2001-02-02 10:05:48

by Andrew Morton

[permalink] [raw]
Subject: Re: sendfile+zerocopy: fairly sexy (nothing to do with ECN)

"David S. Miller" wrote:
>
> ...
> Finally, please do some tests on loopback. It is usually a great
> way to get "pure software overhead" measurements of our TCP stack.

Here we are. TCP and NFS/UDP over lo.

Machine is a dual-PII. I didn't bother running CPU utilisation
testing while benchmarking loopback, although this may be of
some interest for SMP. I just looked at the throughput.

Machine is a dual 500MHz PII (again). Memory read bandwidth
is 320 meg/sec. Write b/w is 130 meg/sec. The working set
is 60 ~300k files, everything cached. We run the following
tests:

1: sendfile() to localhost, sender and receiver pinned to
separate CPUs

2: sendfile() to localhost, sender and receiver pinned to
the same CPU

3: sendfile() to localhost, no explicit pinning.

4, 5, 6: same as above, except we use send() in 8kbyte
chunks.

Repeat with and without zerocopy patch 2.4.1-2.

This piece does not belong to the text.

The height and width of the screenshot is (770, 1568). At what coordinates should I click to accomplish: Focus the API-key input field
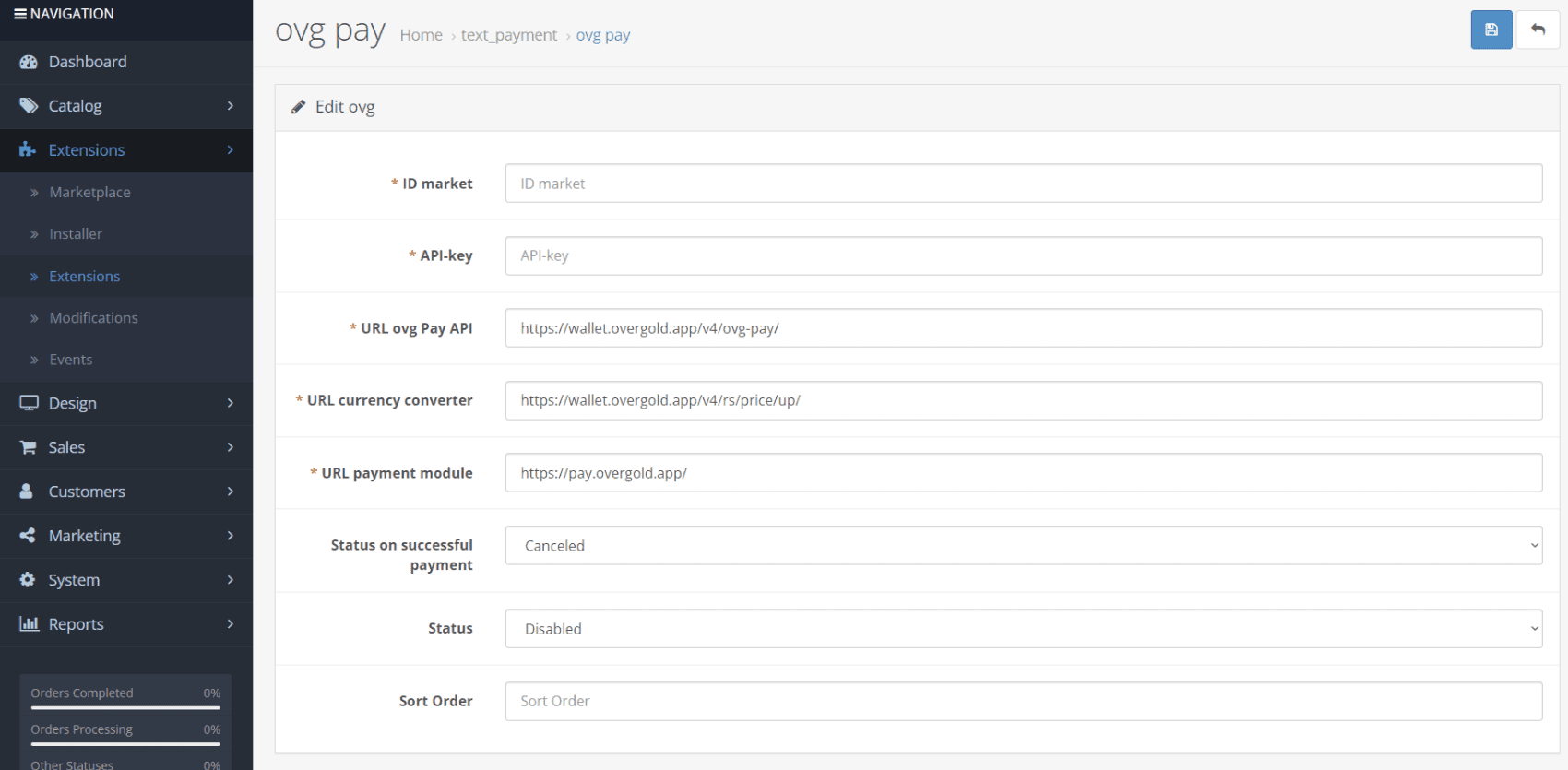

The receiver reads 64k hunks and throws them away. sendfile()
sends the entire file.

Also, do an NFS mount of localhost, rsize=wsize=8192, see how
long it takes to `cp' a 100 meg file from the "server" to
/dev/null. The file is cached on the "server". Do this for
the three pinning cases as well - all the NFS kernel processes
were pinned as a group and `cp' was the other group.


sendfile() send(8k) NFS
Mbyte/s Mbyte/s Mbyte/s

No explicit bonding
2.4.1: 66600 70000 25600
2.4.1-zc: 208000 69000 25000

Bond client and server to separate CPUs
2.4.1: 66700 68000 27800
2.4.1-zc: 213047 66000 25700

Bond client and server to same CPU:
2.4.1: 56000 57000 23300
2.4.1-zc: 176000 55000 22100



Much the same story. Big increase in sendfile() efficiency,
small drop in send() and NFS unchanged.

The relative increase in sendfile() efficiency is much higher
than with a real NIC, presumably because we've factored out
the constant (and large) cost of the device driver.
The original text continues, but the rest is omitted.